Aprende a gestionar tu tiempo y olvídate de la procrastinación


Aprende a gestionar tu tiempo y olvídate de la procrastinación

Probablemente en algún momento de tu vida (o todos los días) has postergado tus proyectos u obligaciones, a veces, incluso, sin notarlo. En la mayoría de los casos esto sucede por estar pegado/a al teléfono, o realizando alguna otra tarea que no debería estar ocupando nuestro tiempo en ese momento. Si esto te ha pasado, ¡Bienvenido al club de los que tenemos "la ciencia exacta de perder el tiempo"!

En esta oportunidad, la Psicóloga Millenial, Isabel Eugenia Nieves @isabel.eugenia, explicó que los griegos desarrollaron dos conceptos para mostrarnos una línea de tiempo, llamados Cronos y Kairos. El primero se refiere al tiempo cronológico o secuencial que pasamos día a día (las 8 horas laborales, los 365 días del año), mientras que el segundo es ese momento indeterminado donde las cosas especiales suceden (un cumpleaños, un viaje, la lectura de un libro). Es por eso que la naturaleza de Cronos es cuantitativa, y la de Kairos cualitativa.

En muchos casos ocurre que -por ejemplo- tenemos una tarea que debe ser entregada en un tiempo límite de dos semanas, y nuestra respuesta casi inmediata es “luego lo hago, qué tanto”, entonces procrastinamos. Pero a medida que se acerca la fecha de entrega, empezamos a sentir pánico de no cumplir con lo establecido. Y es ahí cuando despertamos y nos ponemos en acción.

Y ojo, está molesta situación no solo aplica para cuestiones que tengan fecha límite, sino que también incluye todas las cosas que hacemos en nuestra vida; como llamar a la abuela, hacer ese curso que tanto queremos, ejercitarnos, capacitarnos con algún conocimiento, y un largo etcétera. Pero, ¿Por qué ocurre esto? ¿Será que todos somos un tanto irresponsables por naturaleza?

Según explica Nieves, esto sucede cuando alimentamos nuestra gratificación instantánea. Llámese así al auto-saboteo que nos hacemos al impedirnos cumplir con nuestra meta, por el hecho de hacer lo que nos satisface en el momento. Un ejemplo claro de ello: revisar nuestras redes sociales, ver televisión, chatear, llamar a alguien, entre muchas otras actividades.

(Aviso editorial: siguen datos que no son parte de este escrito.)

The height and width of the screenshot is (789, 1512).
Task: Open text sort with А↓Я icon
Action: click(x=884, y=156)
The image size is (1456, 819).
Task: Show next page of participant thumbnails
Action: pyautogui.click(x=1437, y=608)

Para fortuna de todos, Isabel considera que esto puede mejorarse según nuestra propia experiencia y colocándonos expectativas realistas. La clave para dejar de procrastinar, consiste en lograr balancear el tiempo lineal con el tiempo de disfrute. Por lo que, luego de hacer una parte de nuestro trabajo bien, o culminarlo por completo, es recomendable premiarnos haciendo lo que nos gusta durante periodos cortos de tiempo para despejarnos y luego continuar con el trabajo. De esta manera estaríamos equilibrando bastante bien la balanza con el tiempo Cairo y Kronos.